What are server hangs and crashes?
Before we get into the technical details, let's define two commonly used terms, crash and hang, to ensure we're all on the same page.
A Domino server crash is a situation where the server program has terminated and it is no longer running. You can often determine the task that the server was performing when it terminated by looking at the crash screen, or from the NSD/RIP log file (depending on which release of Domino you are running).
Common symptoms of a Domino server crash include:
- The Domino server is no longer running, but other programs on the system are still running.
- The Domino server console does not appear, even when tasks appear to be loaded.
- The Domino server loaded and abruptly came down without doing anything.
- A panic error appears on the console or in Log.nsf, and the system comes down.
- NSD/RIP automatically runs and generates a file, and the server comes down and/or restarts by itself.
There are several different types of server crashes. For example, a one-time crash, as the name implies, may occur once and never appear again. A one-time crash may be caused by bad memory or a corrupted document accessed by a process that resulted in Domino crashing. For example, suppose a document deposited in Mail.box is corrupted. When the Domino router accesses Mail.box to route the document to its destination, this produces a Domino server crash. A similar situation may or may not occur in the future. In general, one-time crashes are the most difficult to analyze.
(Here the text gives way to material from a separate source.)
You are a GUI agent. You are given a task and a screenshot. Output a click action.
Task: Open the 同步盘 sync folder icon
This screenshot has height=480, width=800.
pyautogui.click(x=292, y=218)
A reproducible crash is one that can be repeated by following a sequence of steps. One example is a form that includes a badly coded button that always results in a crash when pressed.
Repetitive crashes occur on a particular schedule. They don't seem to be associated with any specific actions; instead, they may happen at the same time every day. In such situations, you need to identify exactly what is getting executed on the server at that time that may be causing the problem. For instance, imagine that a Domino server has a scheduled agent enabled that runs every month. This agent may be producing the server crash. In such scenarios, you need to first disable the agent creating the problem and then review why the agent is causing the problem (and fix it).
An ABEND is a special form of server crash. The term ABEND is a combination of the words "abnormal end." ABEND crashes do not produce RIP or NSD files.
Causes of crashes include:
- A software problem in the code (either on the server or on the client).
- Corruption in a database.
- A software problem in a third-party application accessing Domino.
- Insufficient memory.
- Restricted operations caused by customized code.
- A memory leak.
- An incomplete request.
A Domino server hang is a situation where the Domino server is still running, but one or more tasks on the server are not responding to requests. These tasks may still be active, but they are not doing what they are supposed to do. The term "hang" also defines a state that sometimes occurs when computer programs do not run as designed. Most of the time, a hang occurs due to a low-level loop or a permanent unavailability of a resource, causing serious performance issues. (Server hangs are most commonly attributed to resource issues, so they are sometimes considered performance problems.)
During a hang, the program seems to be paralyzed, no error messages are displayed, and the screen freezes or the application does not respond to users' actions. Keyboard input or mouse clicking has no effect, regardless of where the cursor is placed, but the program is still running. Unlike an ABEND or crash, sometimes a hang will resolve itself, and the application resumes its normal execution without your involvement. Such a case might be considered more of a performance issue than a hang.
Symptoms of a Domino server hang include:
- Domino is still running, but is not responsive to clients. In this case, users often report that they are receiving “Server not responding” messages.
- The console behaves as if it is disconnected and won’t accept any commands, not even a simple command such as quit.
- Clients accessing the server (for example, opening databases) are experiencing slow response times.
- Semaphore timeouts are occurring. The 'show stat' command will record semaphore timeout information. The following is an example of semaphore timeouts recorded in Statrep.nsf: Sem.Timeouts = 430D: 58 0A13:42 030B:28 0116:26 0A12:21. In this example, 430D is the semaphore name, and 58 is the number of timeouts. Note that semaphore timeouts do not always indicate a performance problem. It is common for semaphore timeouts to occur on a busy server. The statistic Sem.timeouts will not appear in Statrep.nsf if the server has not experienced any semaphore timeouts.
- Performance-related error messages are reported, such as:
Insufficient memory. NSF Folder Pool is full.
Maximum number of memory segments that Notes can support has been exceeded.
Network operation did not complete in a reasonable amount of time.
Server not responding.
Note that in a server hang situation, an NSD/RIP is never generated automatically.
Causes of server hangs include resource problems (insufficient resources), third-party application conflicts, and hardware problems. In general, server hangs are more difficult to analyze than server crashes. One final note: crashes and hangs not only occur on the Domino server, they can also happen on the Notes client.
In this section, we examine some general approaches to troubleshooting server crashes and server hangs.
Troubleshooting Domino server crashes
If Domino has crashed and is not able to restart, remove tasks from the Notes.ini variable Servertask and attempt to narrow down and identify the task causing the crash. When you suspect a particular task is causing the problem, open the server console and narrow down the possible error messages generated by task. For example, if the router crashed while accessing mail in Mail.box, rename Mail.box and allow the server to recreate Mail.box.
If you suspect the problem is caused by a corrupted database, run offline maintenance tasks on this database. If the crash is occurring on a scheduled basis, review the actions performed on the server at the time of the crash.
Consider the following questions:
- Is the Domino server reporting error messages to the console or the log file?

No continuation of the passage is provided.